One commentator, Yamazuki Masanori (Shukan Kinyobi, September 27, 2002), tried to set this in context by reminding his readers that Japan "invaded a neighboring country and turned it into a colony, appropriated people's land, names, language, towns and villages, killing those who resisted, forcibly grabbing and abducting and sending off around various war zones young men as laborers and soldiers for the imperial army and women as 'comfort women,' at the cost of countless lives, and then for 57 years did not apologize or make reparation." The respected Korean-in-Japan novelist, Kim Sok Pon, denounced both North Korea for the abductions and for its "traitorous and shameful" act of abandoning claims for reparations, and Japan for its "historical amnesia." Such voices were, however, drowned in the chorus of self-righteous Japanese anger. In North Korea the talks were nonetheless declared a triumph in that the Japanese Prime Minister had come to Pyongyang at last to apologize and a normal relationship could be expected, all thanks to Kim Jong Il's extraordinary intellect and resourcefulness. Sooner or later, however, Japanese pressures for open access to investigate the fate of the other abductees will perhaps cause Kim to lose face. One of the world's leading authorities on North Korea, Wada Haruki, believes that North Korea may now be in the throes of a power struggle, with Kim Jong Il's commitments to openness and reform, scarcely reported in the North Korean media, contested by "hard-liners." Incidents such as the December, 2001, spy-ship intrusion and the May, 2002, clash between fishing fleets of North and South Korea in the West Sea (for which Kim was quick to apologize) may well have been orchestrated in an attempt to block his reform moves. Wada thinks Kim is in a position similar to Gorbachev's, isolated in a rigid and conservative establishment and able to advance reform only by a zigzag process.

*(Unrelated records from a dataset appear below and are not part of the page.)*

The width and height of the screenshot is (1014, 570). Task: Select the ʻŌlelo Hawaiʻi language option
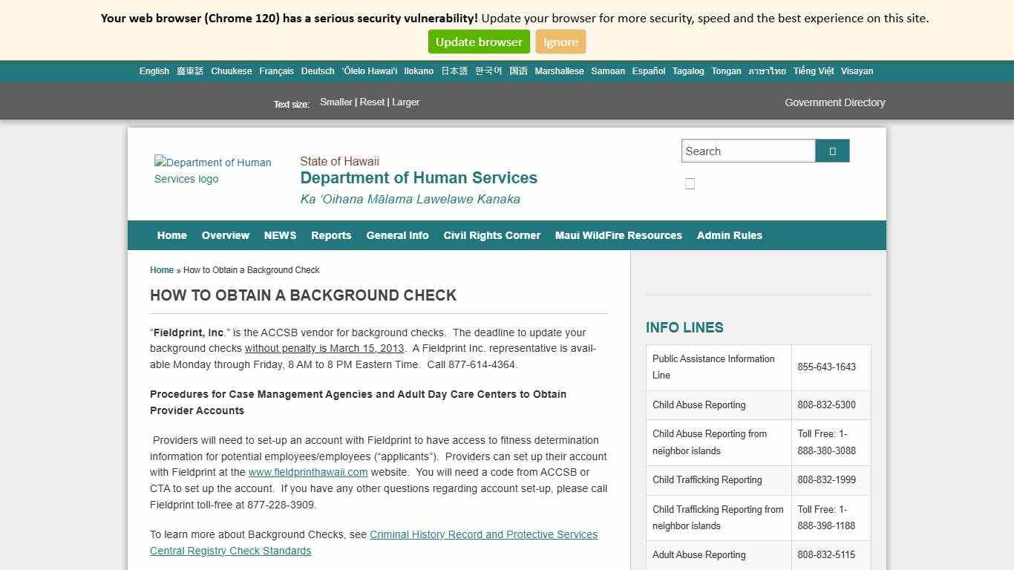[369, 71]
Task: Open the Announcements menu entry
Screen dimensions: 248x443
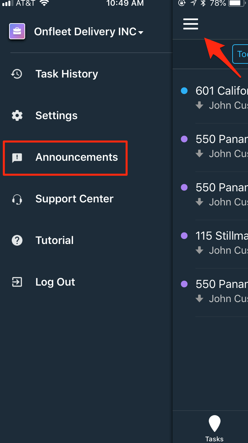Action: (77, 157)
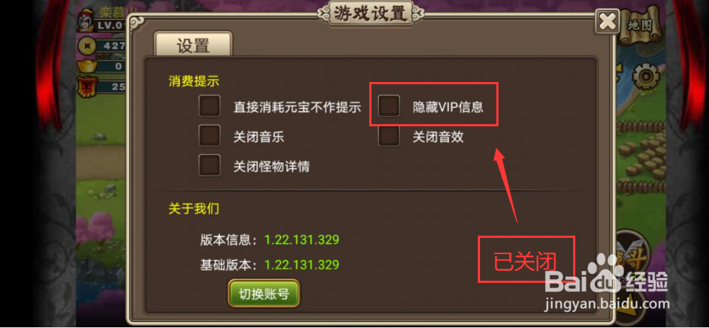Close the game settings dialog
709x328 pixels.
click(x=607, y=21)
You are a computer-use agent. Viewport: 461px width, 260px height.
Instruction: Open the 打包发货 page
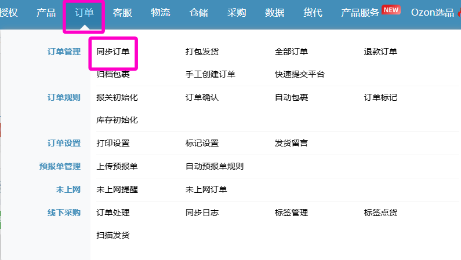[x=202, y=52]
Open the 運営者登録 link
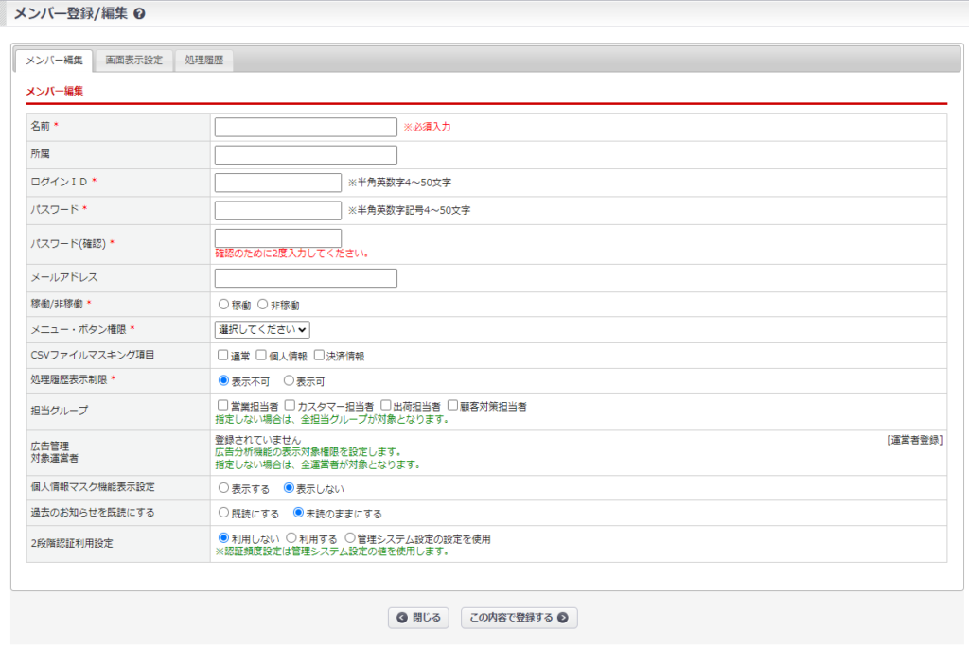 click(x=914, y=441)
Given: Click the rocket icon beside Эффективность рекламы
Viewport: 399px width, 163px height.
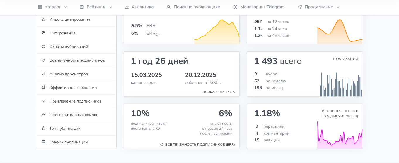Looking at the screenshot, I should pos(43,88).
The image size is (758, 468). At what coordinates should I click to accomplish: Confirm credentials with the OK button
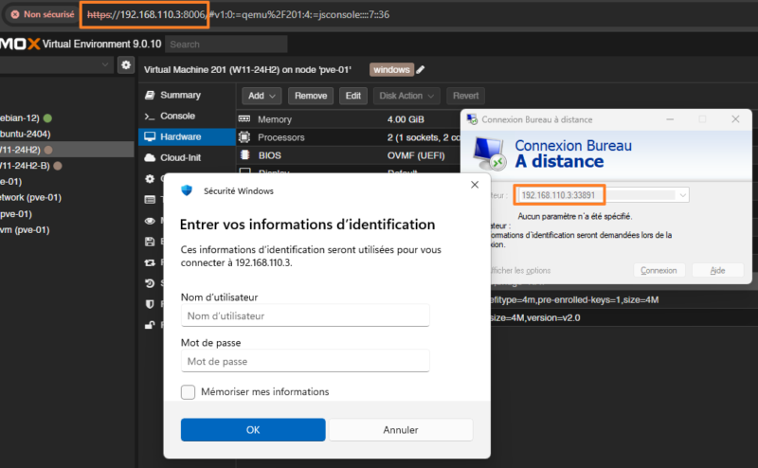(253, 430)
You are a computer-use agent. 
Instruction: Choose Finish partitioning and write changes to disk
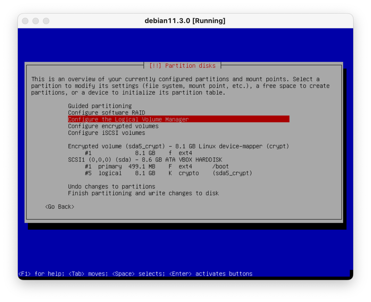(x=143, y=193)
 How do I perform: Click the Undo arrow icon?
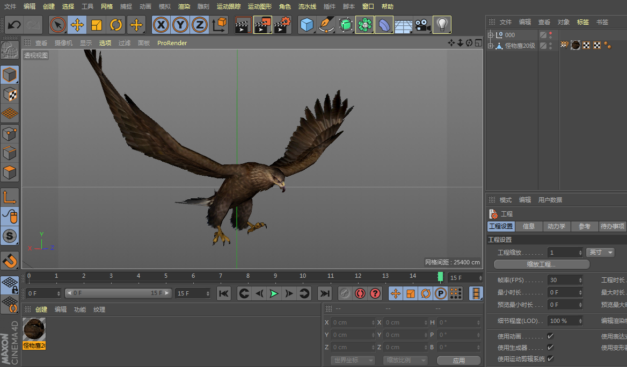click(14, 25)
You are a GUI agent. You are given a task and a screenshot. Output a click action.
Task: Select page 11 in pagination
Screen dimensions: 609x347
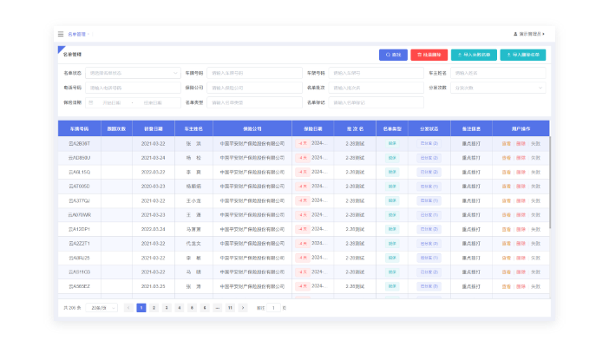pos(230,308)
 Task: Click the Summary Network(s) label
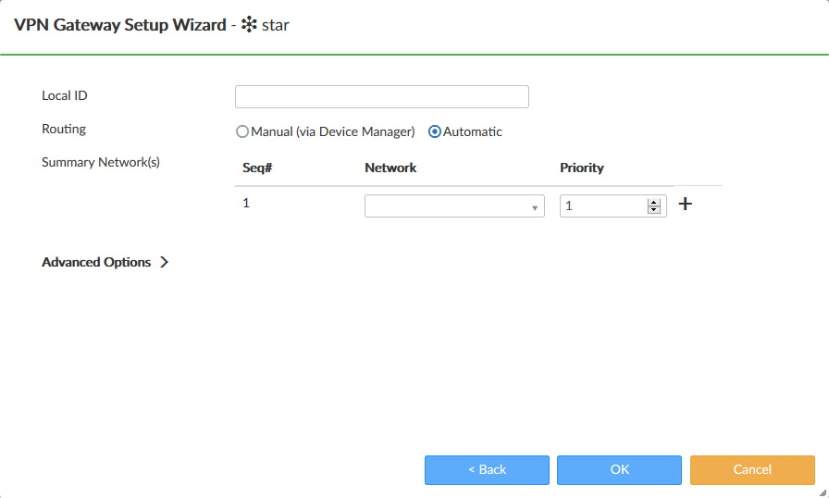101,162
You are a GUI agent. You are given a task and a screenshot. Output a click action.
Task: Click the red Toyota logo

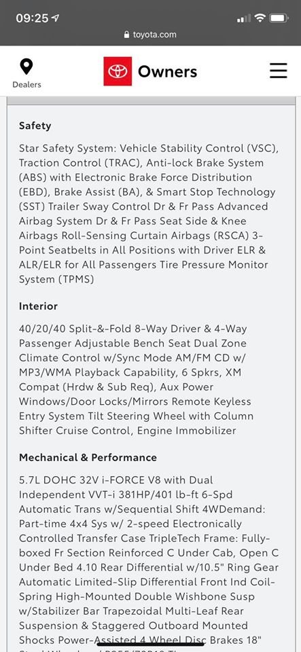click(x=118, y=71)
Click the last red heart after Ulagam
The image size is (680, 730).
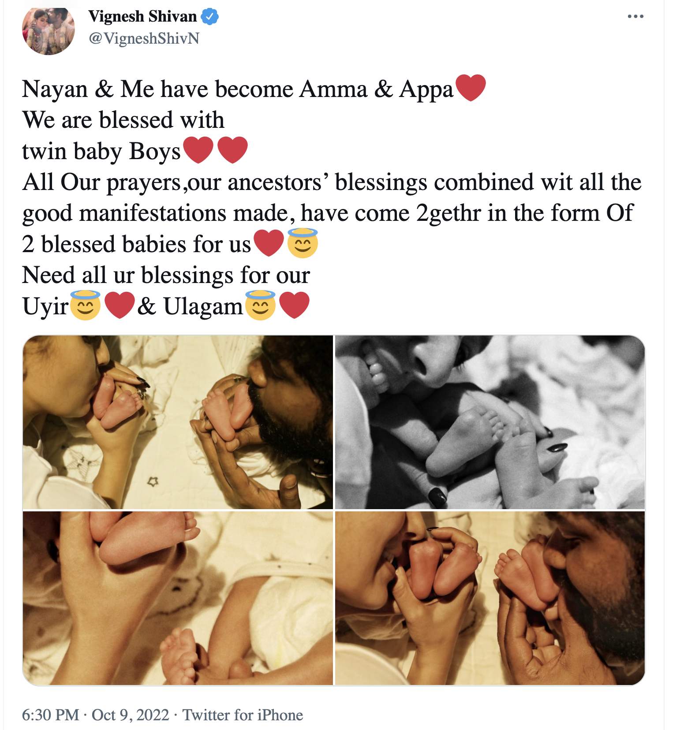(x=295, y=305)
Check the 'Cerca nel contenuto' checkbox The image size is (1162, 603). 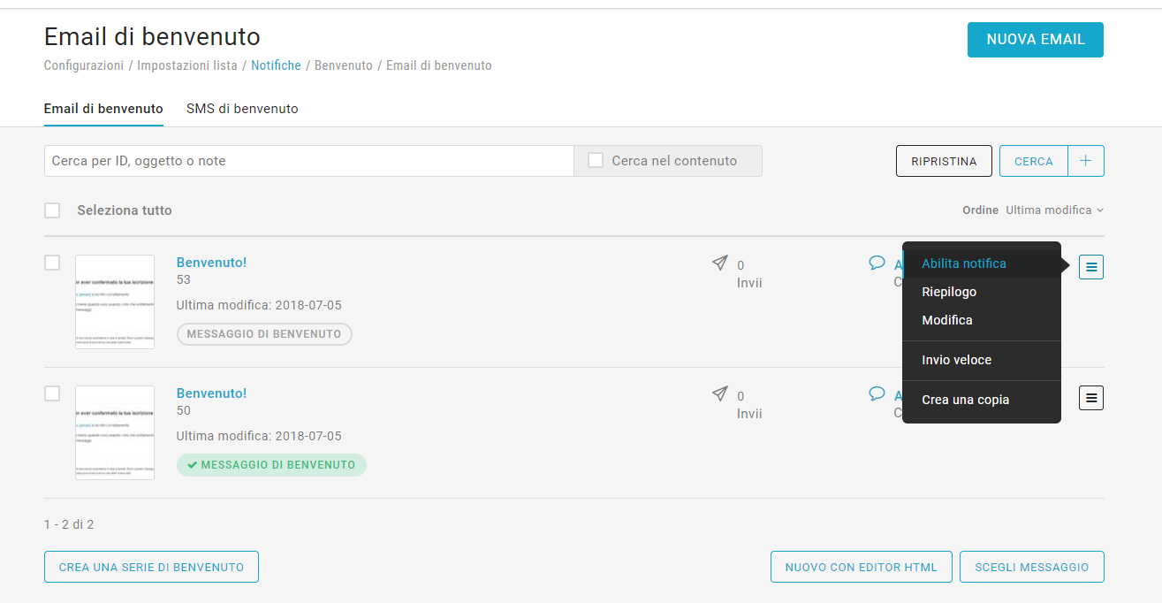596,161
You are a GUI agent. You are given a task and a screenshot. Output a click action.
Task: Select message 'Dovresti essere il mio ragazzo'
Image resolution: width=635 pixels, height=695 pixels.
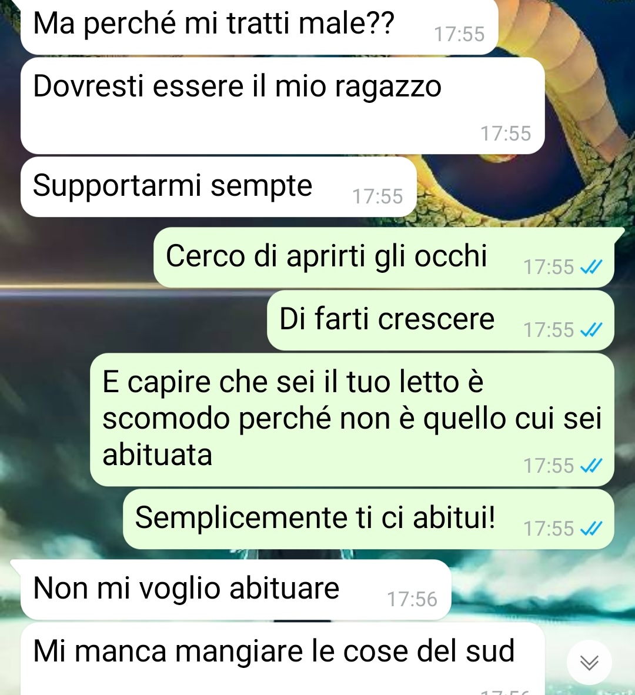tap(282, 106)
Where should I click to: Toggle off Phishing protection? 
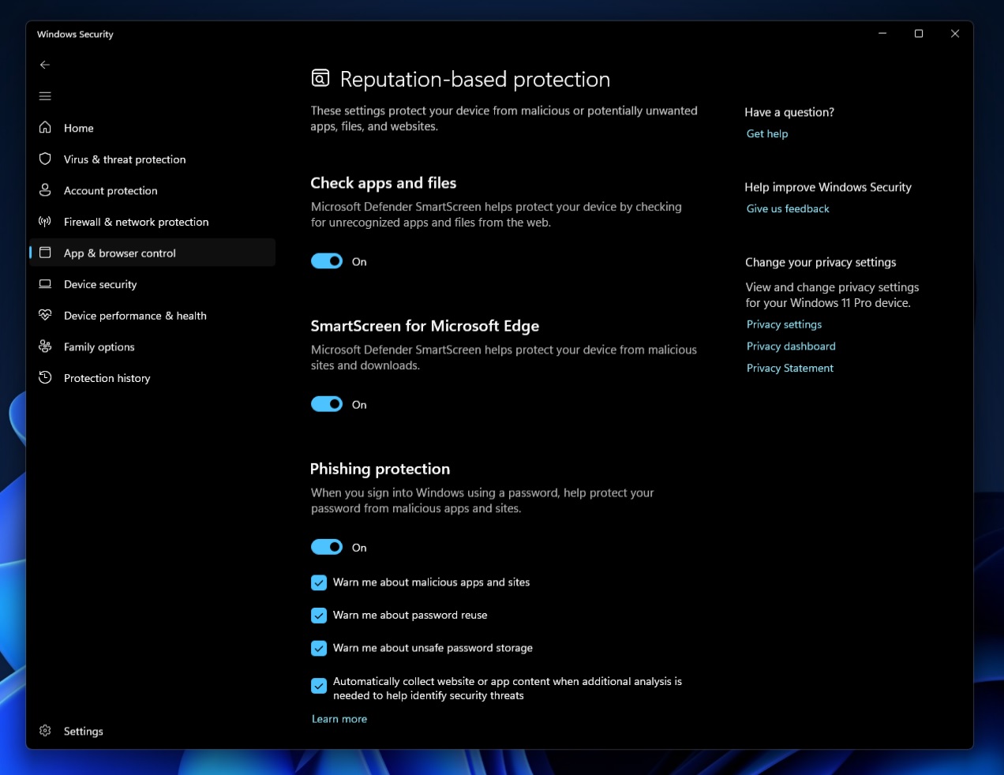click(x=326, y=546)
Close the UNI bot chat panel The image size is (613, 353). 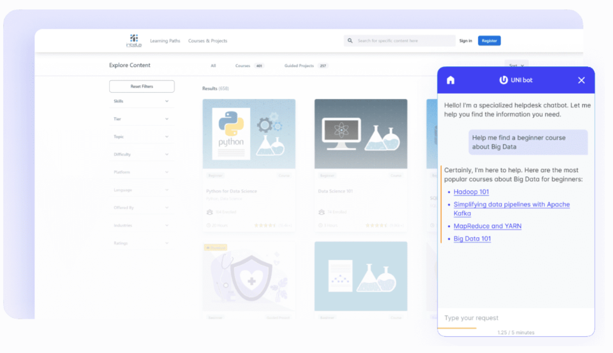tap(581, 80)
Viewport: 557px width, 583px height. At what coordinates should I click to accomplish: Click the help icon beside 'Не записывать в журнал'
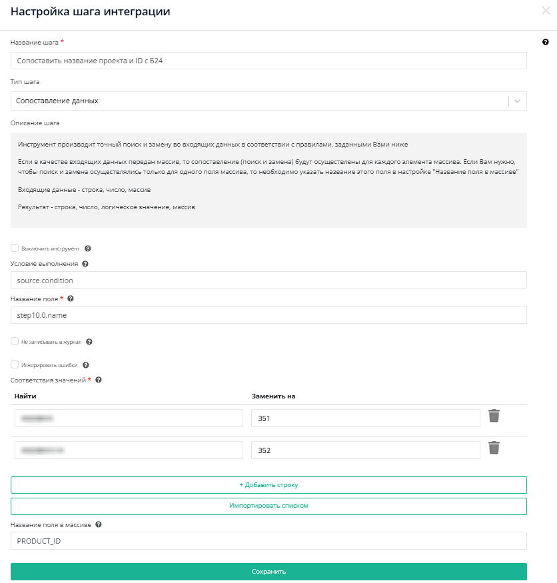89,342
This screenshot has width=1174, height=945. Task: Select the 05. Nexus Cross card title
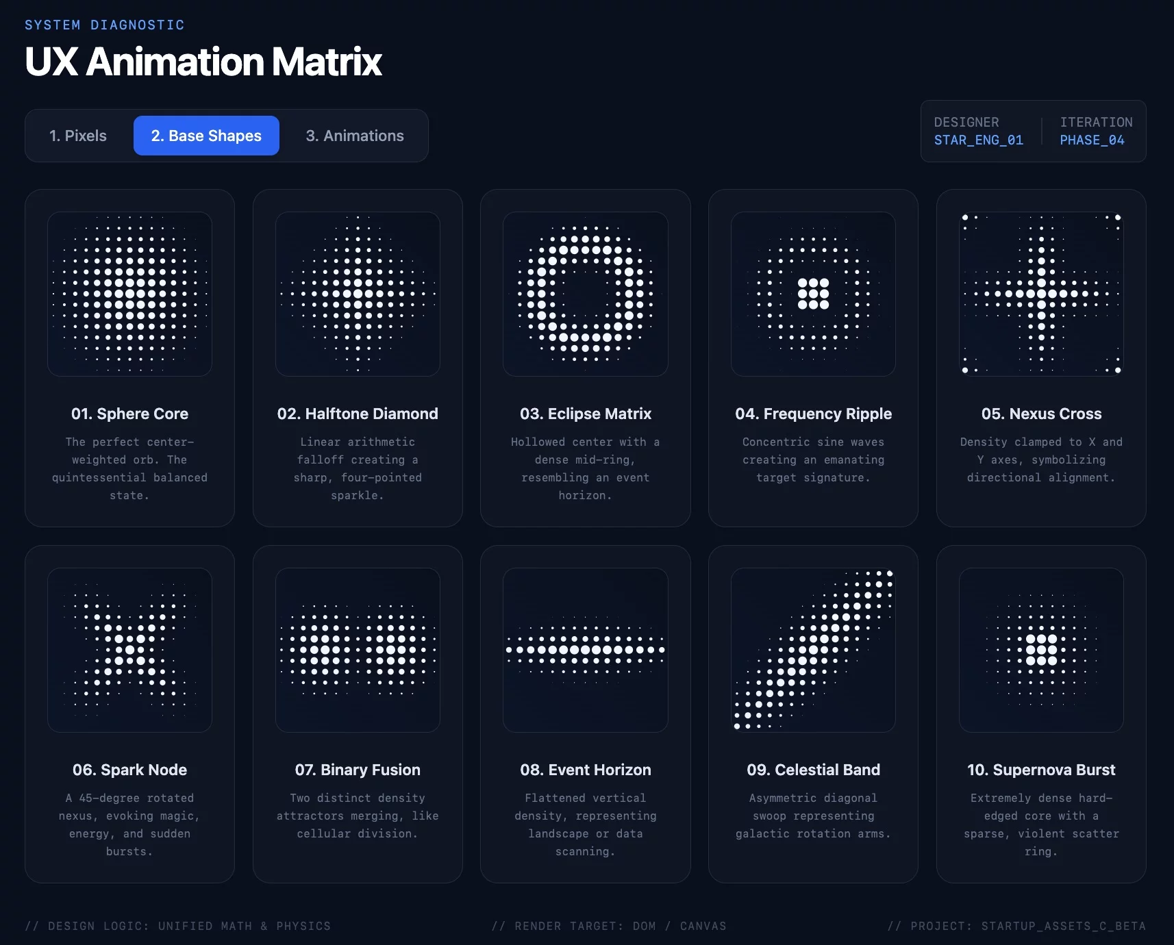[1041, 414]
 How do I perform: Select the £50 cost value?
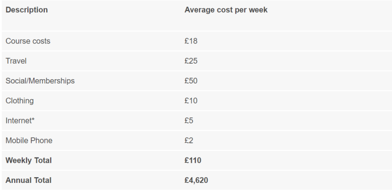191,81
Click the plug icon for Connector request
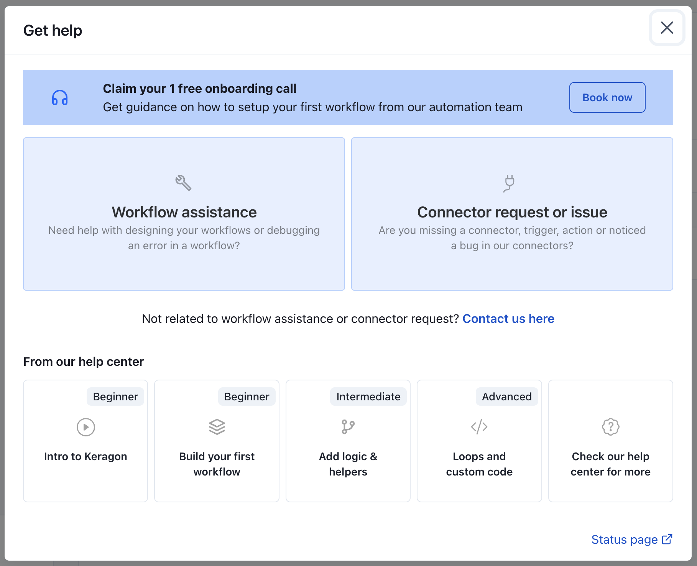This screenshot has width=697, height=566. coord(509,183)
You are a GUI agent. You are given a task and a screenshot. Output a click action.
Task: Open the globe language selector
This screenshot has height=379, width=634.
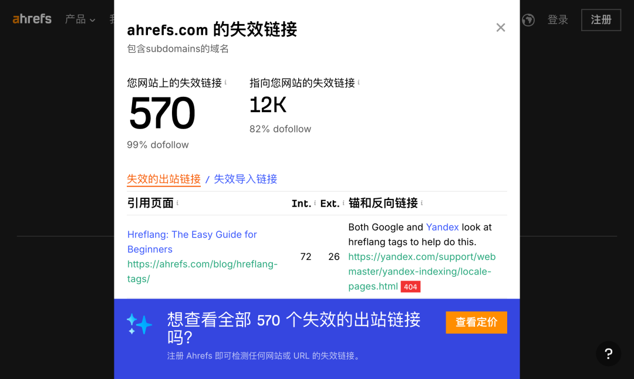click(528, 20)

Terror in East Asia: A Historical Note

North Korea's regime has little if any international support and is widely, especially in the U.S. and Japan, treated as an outlaw, terrorist state. Yet simply to label North Korea "terrorist" is neither to understand the burden of the past, nor to offer any prescription for the present or future. "Normalcy" has not been known in the area of East Asia surrounding the Korean peninsula for a hundred years. The frame of state and inter-state relationships has been so distorted by colonialism, division, war, Cold War and confrontation, that the warping has affected not only state systems but also minds and souls.

At the heart of the terror of the 1930s and 1940s was the abduction by imperial Japan of hundreds of thousands of young Korean men for forced labor and young women for forced prostitution. Responsibility for that is only slowly being forced upon an extremely reluctant government in Tokyo. Compensation is still refused. As the abduction issue raged in Japan, media and government sources urged that compensation for the abductees' families be sought, and in late October it was announced that, indeed, Japan would demand compensation from North Korea. However, it is extremely difficult to argue a moral justification for demanding compensation for the abductions of the 1970s and 1980s, while at the same time persisting in the denial of compensation to the former "comfort women," slave laborers, and the countless other victims of the colonial era.

In South Korea, until the democratic revolution of 1987, kidnapping, torture and murder by organs of the state were also common. In 1967 and 1969 over one hundred students, artists and intellectuals who were studying or resident in Europe and North America were dragged back to Seoul, accused of spying, tortured, tried, and a number of them sentenced to death or long terms of imprisonment. The most eminent was the renowned composer, Yun I-Sang (who died in 1995), now regarded as one of both Korea's and Germany's greatest composers of the 20th century. His death sentence was eventually commuted, but the torture left a mark on him from which he never fully recovered. Others, such as the then Oxford university student Park No Su (Francis Park), were executed. A few years later, in 1973, Kim Dae Jung (now South Korean president) was abducted by agents of the South Korean CIA from a Tokyo hotel room. He too barely escaped with his life. The affair was quietly buried by the two governments in 1975 and to this day it has never been properly investigated, much less resolved by apologies and compensation. The terrorist quality of the South Korean regime reached its apogee in 1980, when hundreds, if not thousands, of people were slaughtered in one of the century's worst state atrocities—the Kwangju massacre.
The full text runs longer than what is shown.